Vihari & the return of supple wrists from the land of Nizams



There is something common with all the batsmen who have over the years come from the land of the Nizams - magical wristwork. Be it M.L. Jaisimha, Mohammad Azharuddin or V.V.S. Laxman, they all knew how to nonchalantly hit the same ball through the covers as well as through mid-wicket. And now, Team India has found a new artist from the same place in Hanuma Vihari. And in his short career, Vihari -- just like the predecessors -- has shown what supple wrists can do to disturb the line and length of a bowler.

While in 1960s, it was Jaisimha who attracted the eyes of many and made fans all over the world with his famous wristwork, Azharuddin just took it forward and made sure that the skill set associated with the batsmen coming from the southern part of the country remained a unique feature of the national team from 1984 onwards.

And once Azharuddin bid adieu to Test cricket in 2000, there came a void within the Indian team, a void of artistic glance and flicks towards the leg side which had once taken the opposition bowlers by surprise. But not for long as Laxman cemented his place in the line-up.

Laxman, who was also known as Australia's chief tormentor, used to flick balls bowled well outside the off-stump towards the leg side and even legendary leg-spinners like Shane Warne used to be in awe of his ability to caress the ball down the mid-wicket and long-on region against the turn.

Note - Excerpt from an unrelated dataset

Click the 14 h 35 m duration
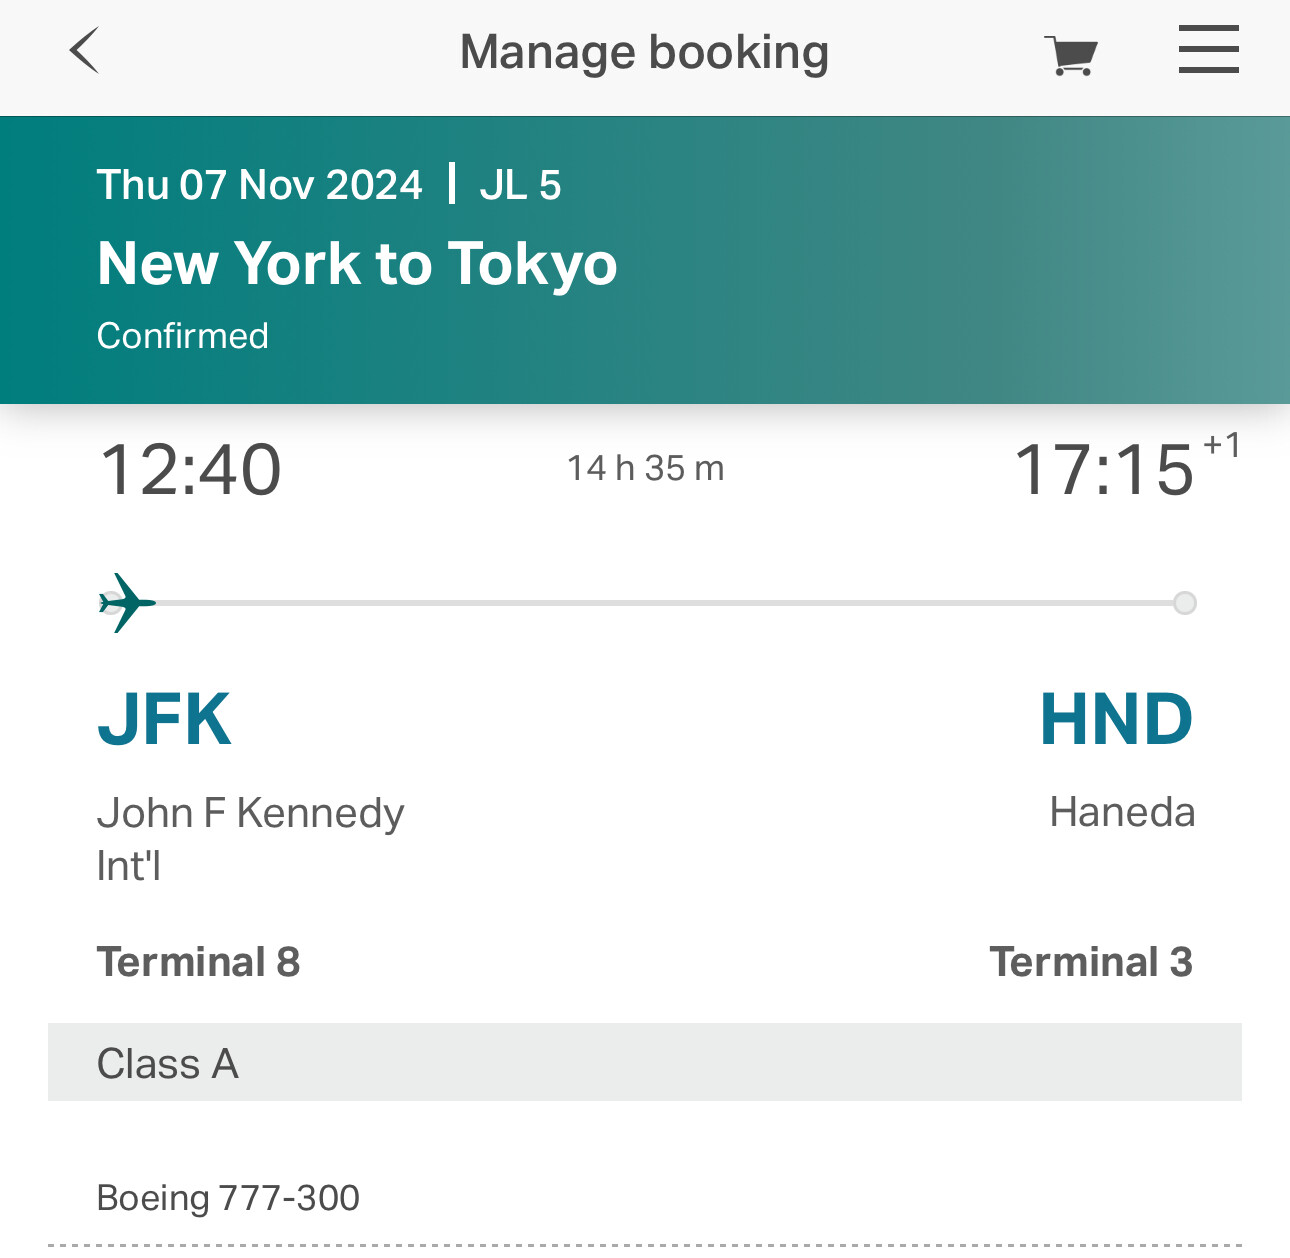This screenshot has width=1290, height=1258. coord(645,468)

But, once this genius brought an end to his cricketing career, a deep void once again filled the Indian middle-order. However, the 25-year-old Vihari seems to have those unique, extraordinary traits in his batting style. The batsman has shown that wristy shots come naturally to him.

Born in Kakinada in Andhra Pradesh, Vihari lost an opportunity to score his first Test ton against the West Indies in Antigua. However, he made up for it by scoring his maiden Test century in the first innings in the second Test in Jamaica and followed it up with an unbeaten 53, thus announcing his arrival on the international stage.

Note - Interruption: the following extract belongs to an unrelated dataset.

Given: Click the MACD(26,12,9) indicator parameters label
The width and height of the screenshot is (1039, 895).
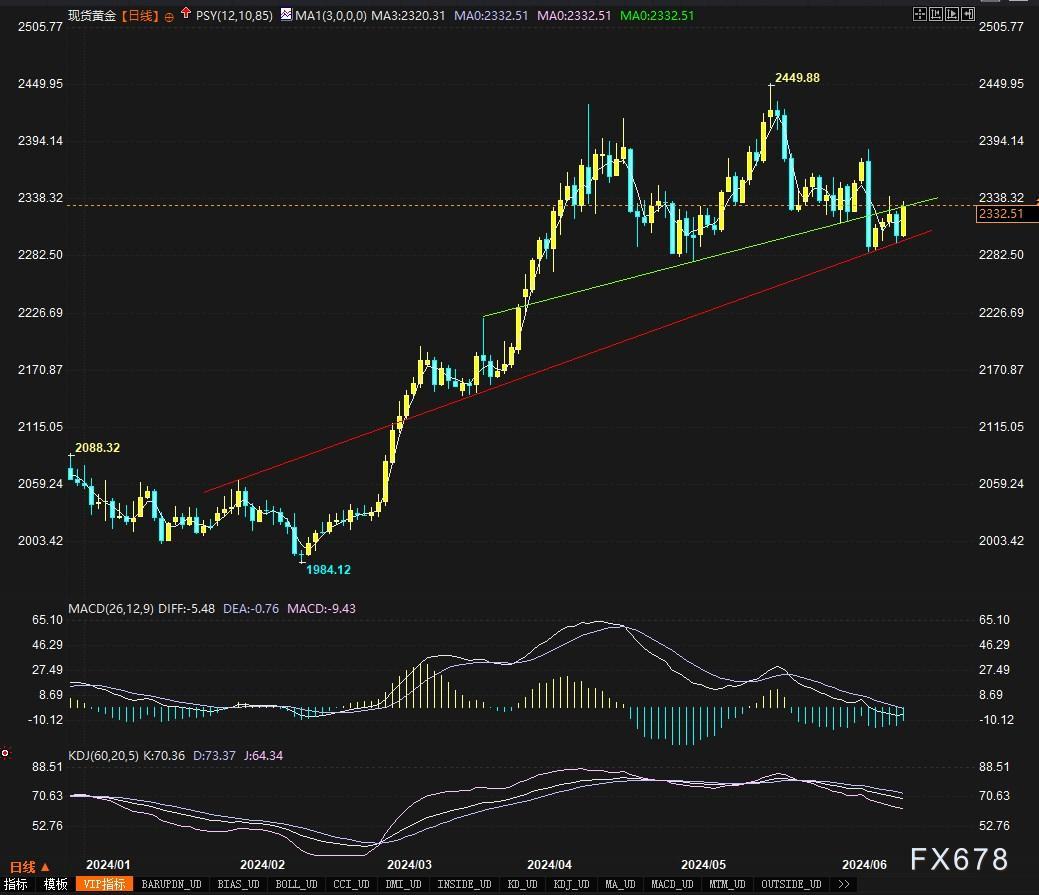Looking at the screenshot, I should (x=112, y=608).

The best part about his batting is that he is comfortable spending long hours in the middle without batting an eyelid. Also, he waits for the bowlers to drift onto his pads and is more than happy to leave balls outside his off-stump. And once the bowler makes the mistake, he is then in complete command.

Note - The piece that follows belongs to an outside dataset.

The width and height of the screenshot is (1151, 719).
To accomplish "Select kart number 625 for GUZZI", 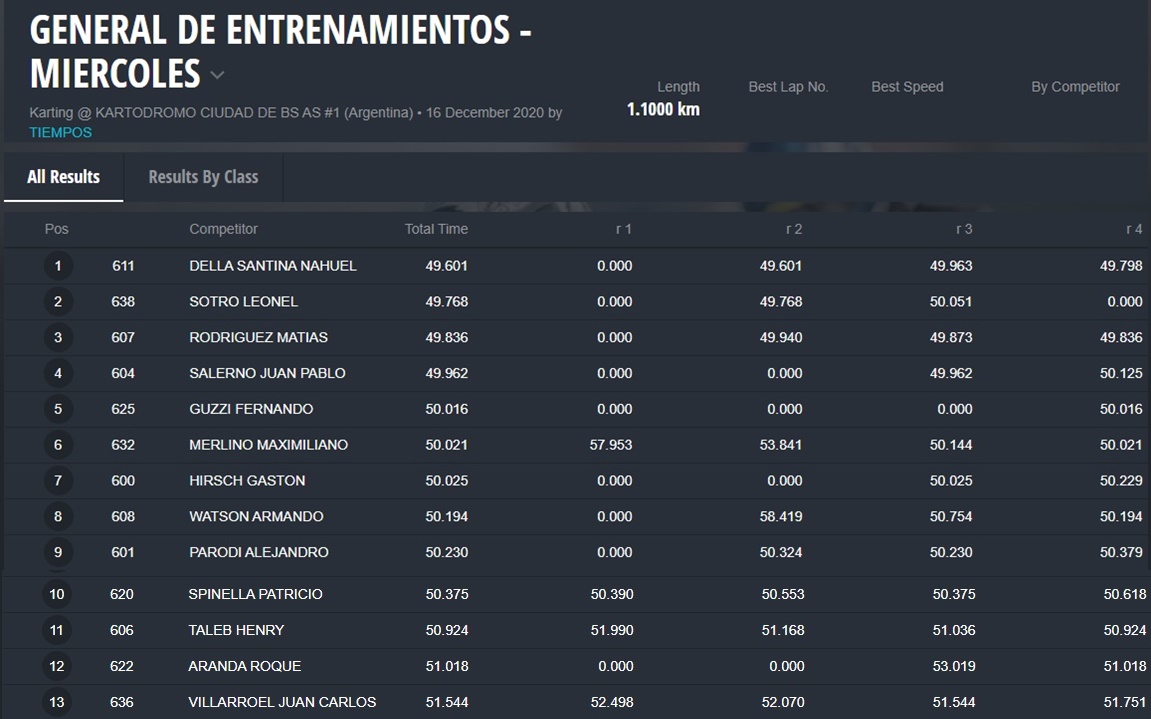I will tap(123, 409).
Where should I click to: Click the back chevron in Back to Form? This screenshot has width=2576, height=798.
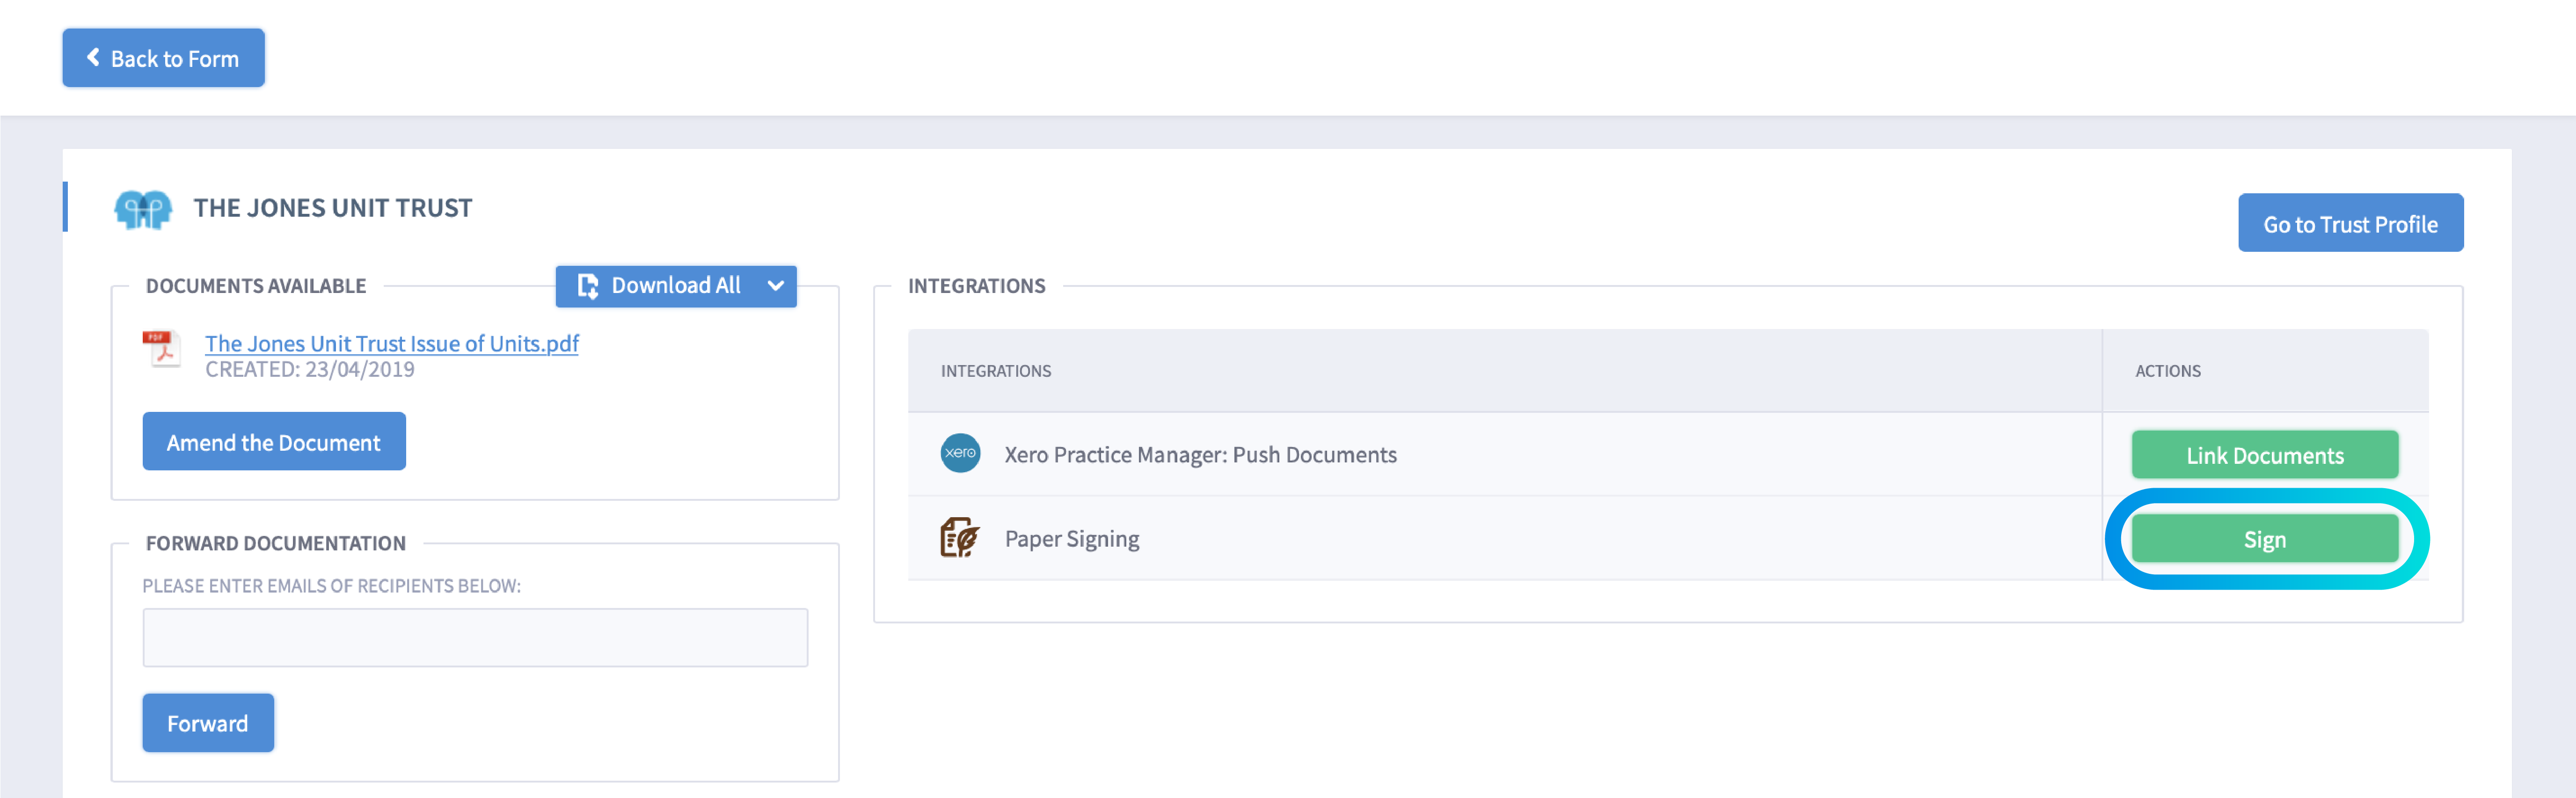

In the six Tests which he has played so far (one in England, three in Australia, two in West Indies), Vihari has shown the temperament and the courage to stand the test of time with his calm approach in the middle. Just like Laxman, Vihari has batted in difficult circumstances and has got his runs on pitches which weren't at all easy for batsmen to score runs.

In fact, Vihari made Kohli -- who is being rated as the greatest batsman in modern days - a fan of his temperament. "I think his temperament and technique were top-notch and he countered everything the opposition threw at him," Kohli said while praising Vihari.

"He looks confident and the dressing room feels really calm watching him bat. I think that's a quality he possesses naturally because his game is so correct."

Just like Laxman, Vihari "plays with a lot of heart and is always up to do anything for the team".